(no title)
kinofcain | 9 years ago
@_cdecl("foobar") public func foobar() {}
I haven't yet used it in anger, but that will compile in Swift 3.[0]https://news.ycombinator.com/item?id=11650628
[1]https://github.com/apple/swift/commit/013aad13d4245a012cfb76...
[2]https://swiftlang.ng.bluemix.net/#/repl/d68be430e72609717f71...
xenadu02|9 years ago
As the PR says, it also doesn't handle turning throwing functions into errors, nor does it check for collisions.

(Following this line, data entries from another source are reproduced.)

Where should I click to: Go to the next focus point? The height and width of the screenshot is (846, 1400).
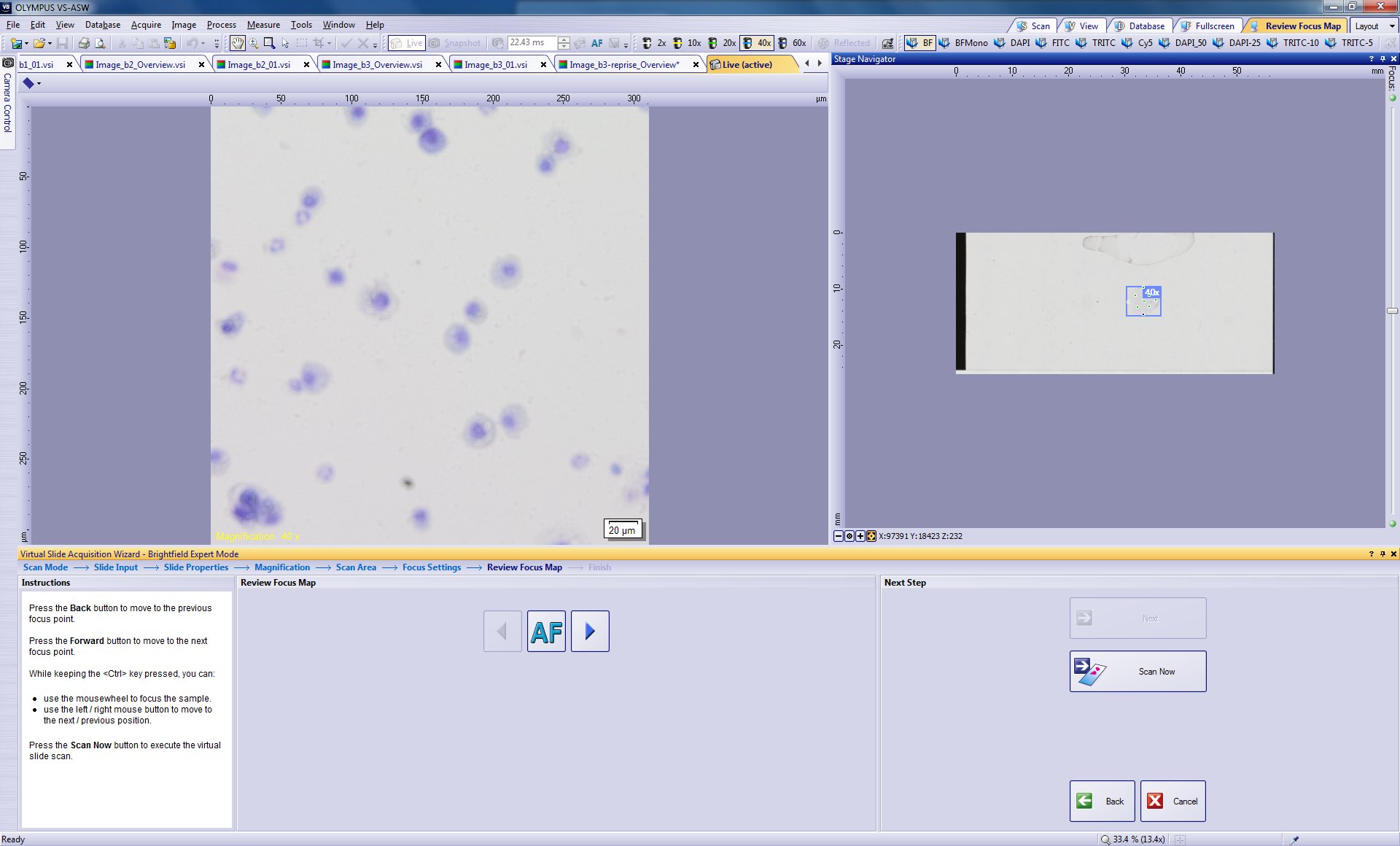tap(590, 632)
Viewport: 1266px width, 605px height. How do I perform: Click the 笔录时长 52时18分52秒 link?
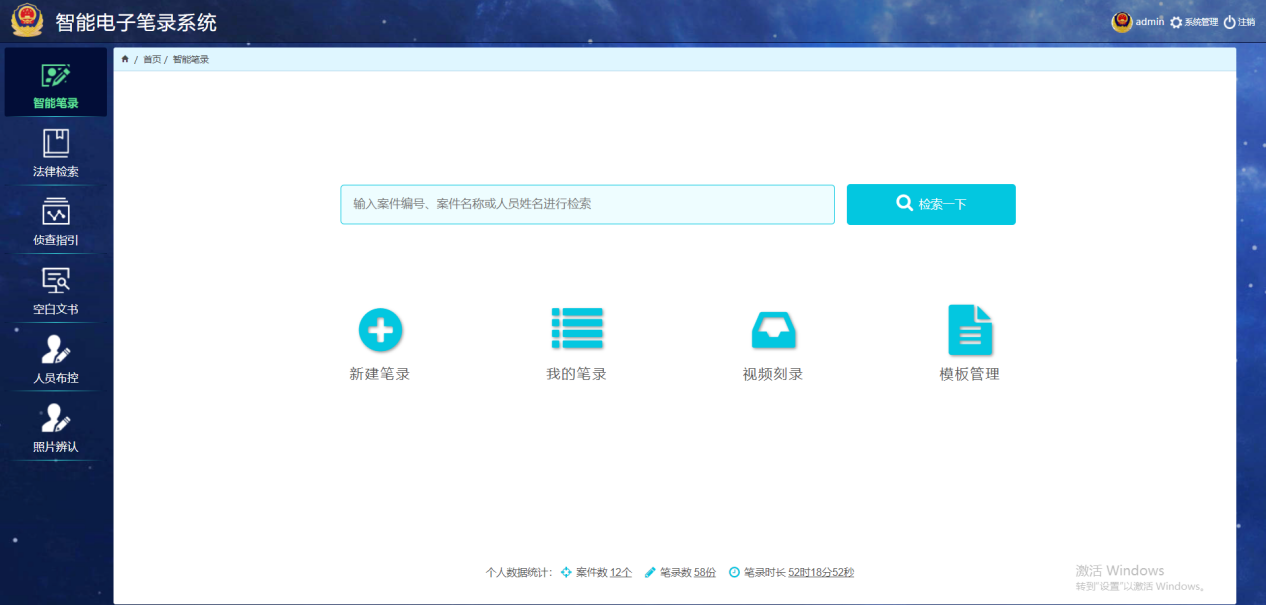tap(820, 573)
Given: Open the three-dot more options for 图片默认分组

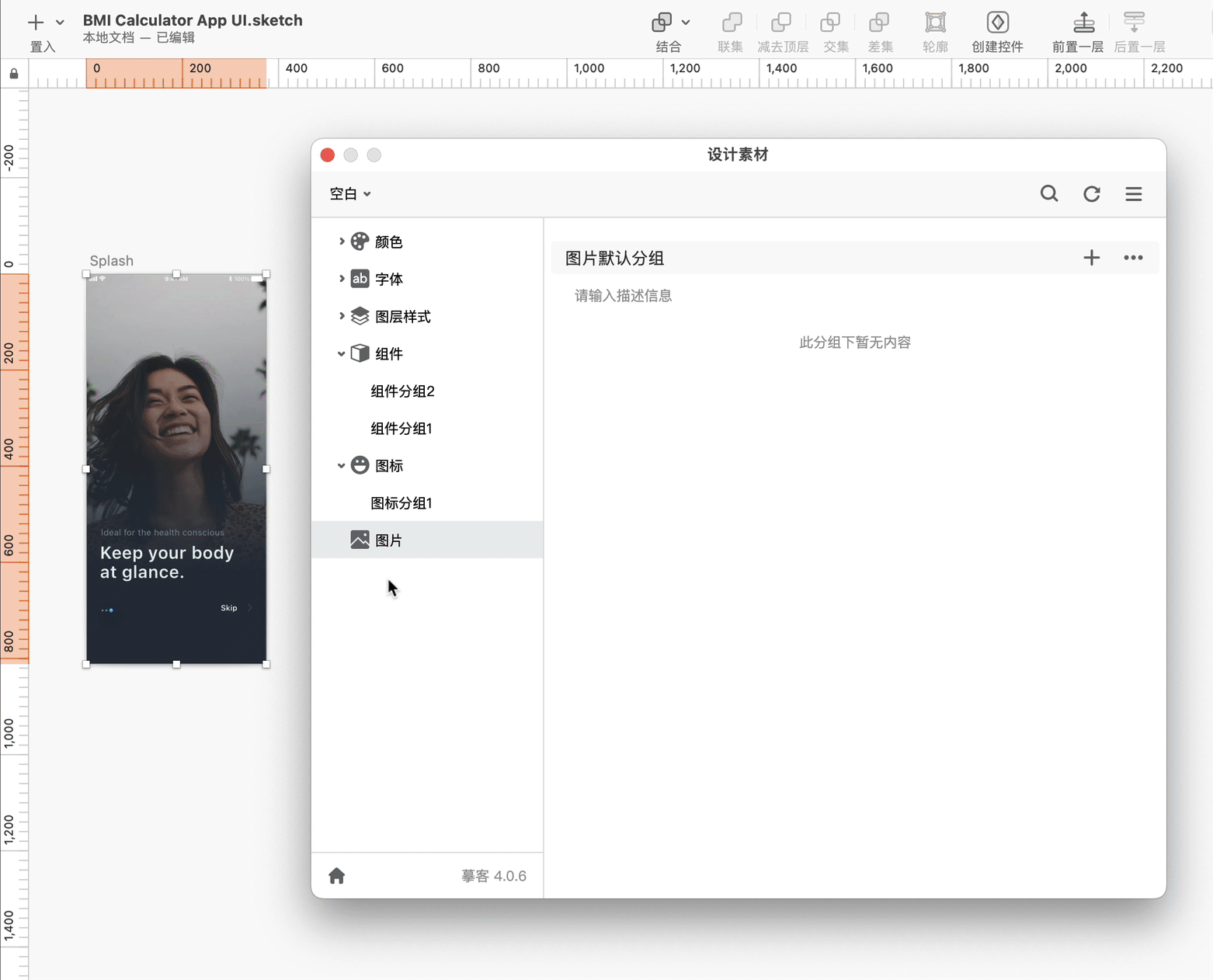Looking at the screenshot, I should (1133, 258).
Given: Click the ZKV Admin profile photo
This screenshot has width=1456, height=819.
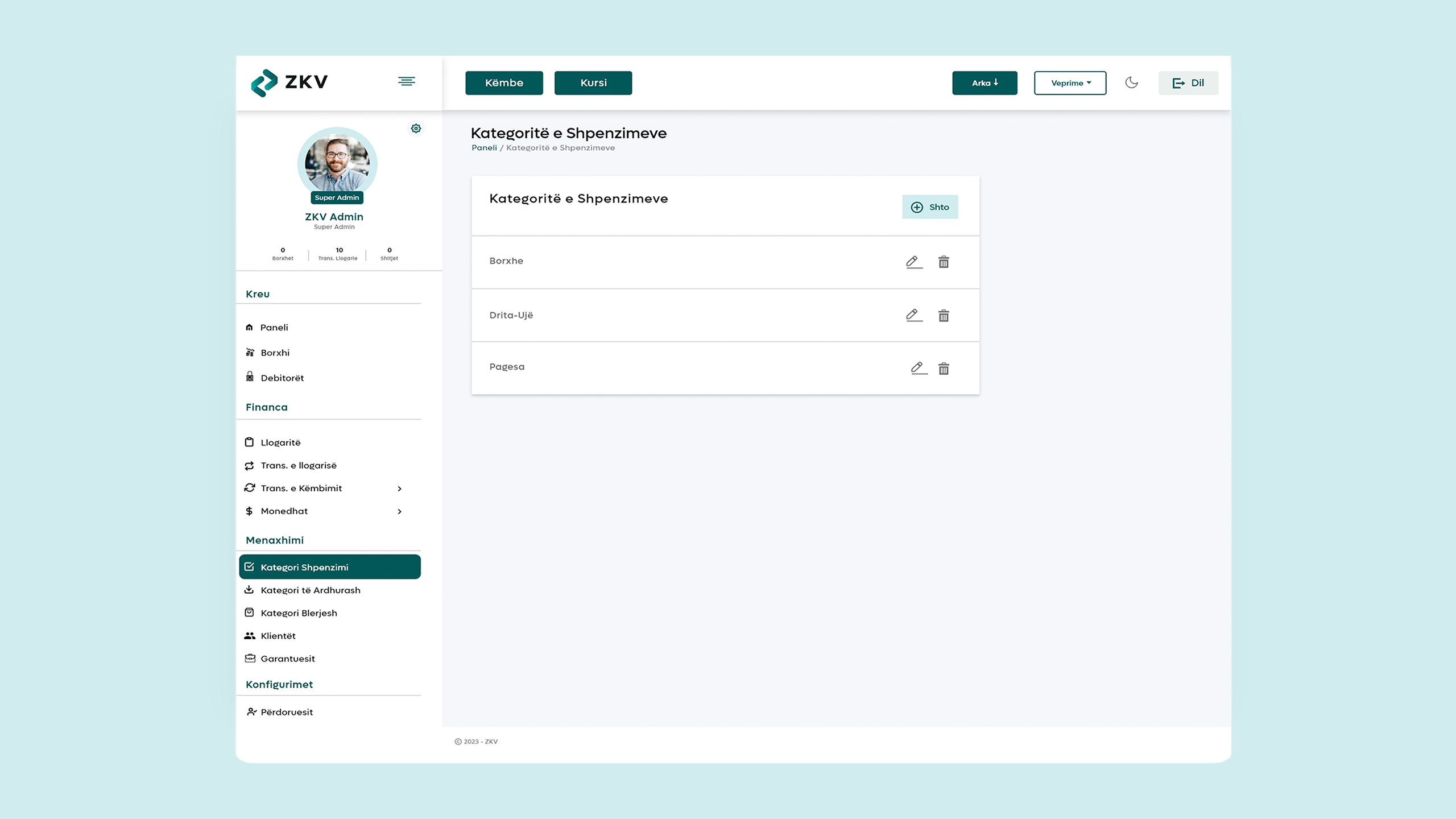Looking at the screenshot, I should click(x=337, y=163).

Another thing you can do is declare a function pointer type in C and assign to it from Swift by calling a C setter function (more or less a small trampoline).
networked|9 years ago
Maybe I misunderstand you, but this doesn't seem to be the case, at least not in Swift 3.0-RELEASE. I was able to use @_cdecl for a callback in a Tcl extension (https://tcl.wiki/48057) on Linux.
kinofcain|9 years ago
Assigning a block to a c function pointer is an interesting alternative, I thought we tried something like that but I can't remember now.
Hopefully @_cdecl will become a documented and supported feature.
helge5|9 years ago
Note that the whole purpose of the function is to enter the Swift side from C just once. After that all is good, you can register any kind of convention-C callbacks.
What I'd like to see is the ability to specify `@convention(c)` not just on types, but also on functions and structs. That would be sweet and reduce the requirement for C wrappers even more.
ewmailing|9 years ago
It happens that @_silgen_name didn't break for me in 3.0. But I've been moving to @_cdecl.